M. Peets : La nouvelle mesure d'application accorde au ministre le pouvoir d'accepter une garantie pour le paiement. Il n'y a pas de nouveaux facteurs, mais le ministre peut accepter une garantie. Et si un tribunal émet une ordonnance, cette garantie pourra être réalisée.
Le sénateur Hervieux-Payette : Est-ce que ces nouveaux critères protégeraient les emplois d'une façon ou d'une autre? Quand l'acquéreur présente son offre, il s'engage devant le ministre à agir dans le meilleur intérêt du Canada, à protéger les emplois et à investir dans l'entreprise qu'il achète. Je ne pense pas que vous pourrez obtenir une garantie suffisante pour protéger les emplois du personnel.
M. Peets : Le respect des engagements peut inclure plusieurs aspects, mais ils sont tous particuliers. Je ne sais pas si ma collègue souhaite ajouter quelque chose.
Patricia Brady, directrice, Direction de la politique d'entreprise d'investissement, d'insolvabilité et de la concurrence, Industrie Canada : Les modifications proposées en matière d'application n'apporteraient pas de changement aux types d'engagements offerts par les investisseurs. Ces engagements sont donnés sur une base volontaire. Ils ne sont pas imposés par le ministre. Cependant, ils portent souvent sur la protection des emplois pendant une certaine période de temps et sur les autres critères d'avantages nets qui sont définis dans la loi et qui ne changent pas avec ces investissements.

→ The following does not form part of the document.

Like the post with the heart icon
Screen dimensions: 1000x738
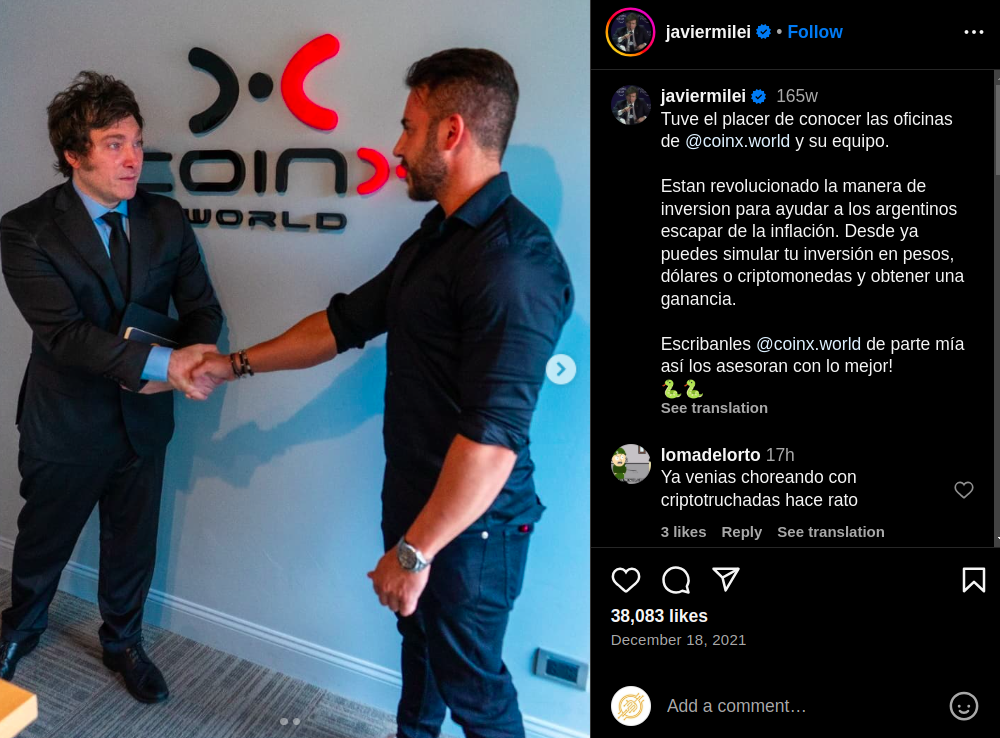coord(626,580)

En ce qui a trait au respect des engagements, les modifications visent à encourager les investisseurs à se conformer en offrant des garanties. C'est une façon d'appuyer les engagements en offrant une garantie financière. Les modifications visent à encourager le respect des engagements de cette façon.
Le sénateur Hervieux-Payette : Qui fixe le montant?
Le montant est déterminé par l'investisseur. Celui-ci propose une garantie et en négocie le montant avec le ministre.
Le président : À tous nos témoins, ceux qui sont présents maintenant avec nous et ceux que nous avons entendus plus tôt, je tiens à exprimer mes plus grands remerciements au nom de tout le comité. Merci infiniment. Voilà qui met un terme à nos travaux.